The Digital Skeptic: World Wide Web Kills World Wide Economy
The commodity MBA
It turns out that, like everything else in the information age, the information Hasabnis spent 20 years learning is -- guess what -- a commodity. There are simply too many highly trained, highly motivated MBAs chasing too few jobs in India.
Hasabnis suspects roughly half -- half! -- of MBAs in India are unemployed, and based on my reading of Indian news sources, the percentage of underemployed professionals is probably far higher. Look around and you will see simply shocking tales of top trained people in information-based fields working in low-level, low-paying gigs. Receptionist or human resources jobs are considered good.
"Placement cells in Indian colleges are crap," says Hasabnis. Unless you are coming from a elite school, he believes, master's programs have little pull with employers.
Information does not put food on the table.
Hasabnis' diagnosis of the ills facing India's information economy is just what you'd expect from a bright, young, highly trained business mind with access to the leadership of India's telecom sector.

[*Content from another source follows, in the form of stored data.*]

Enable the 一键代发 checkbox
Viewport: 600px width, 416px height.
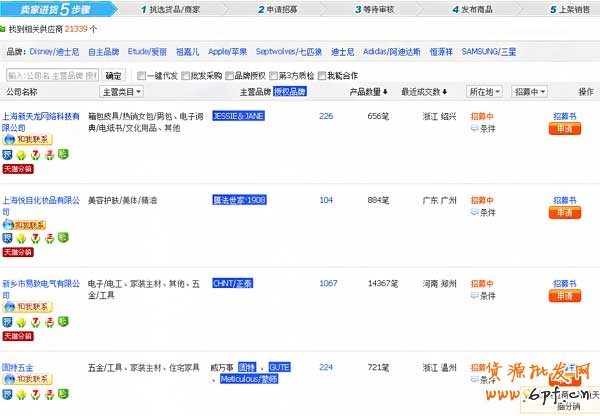[x=140, y=75]
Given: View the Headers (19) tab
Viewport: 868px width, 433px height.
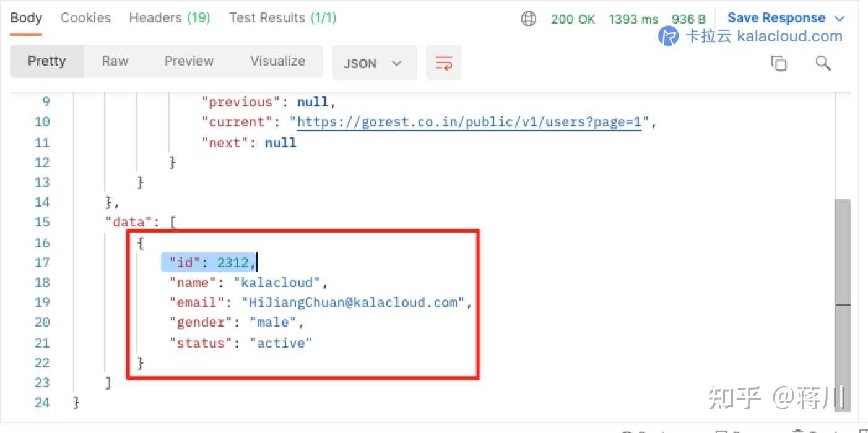Looking at the screenshot, I should click(169, 17).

He says apart from a few plants by Nokia(NOK) and Samsung, India tends not to make phones, only market them. So the telecom "industry" in his country boils down to mobile operators such as Airtel, Vodafone(VOD) and Reliance Communications, or sales outlets such as The Mobilestore.
"The problem with India is it's a huge market," he says. "But only for selling devices. No one does R&D here."

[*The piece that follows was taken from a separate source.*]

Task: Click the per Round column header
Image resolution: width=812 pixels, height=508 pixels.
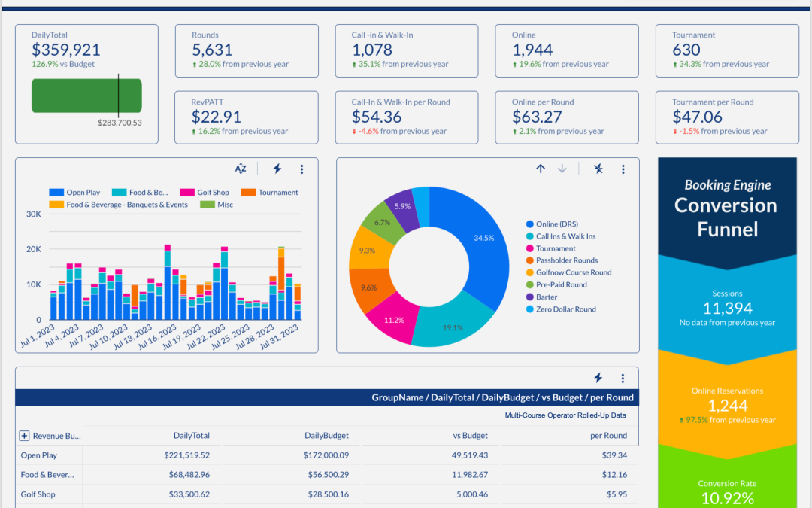Action: 609,436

And Indian regulators are frankly a disgrace. Hasabnis points out that central Indian governments have a simply awful track record for attracting manufacturing. If you visit China to look into opening a plant there, he says, you might be convinced to build one. But if you look into creating a factory in India, he says, "your reaction would be completely opposite."
There are the endless problems with infrastructure. "There is a power crisis here that affects the majority," he says.
Hasabnis is not optimistic.
Information doesn't pay here. And it doesn't pay there.
Connecting the global macroeconomic dots is dark work indeed in this digital age: Information-based sectors such as product design and marketing are in the same race to the bottom in India as here. And just like the collapsing music, publishing and legal professions, information-based services struggle to scale in India as they struggle to scale in Indiana.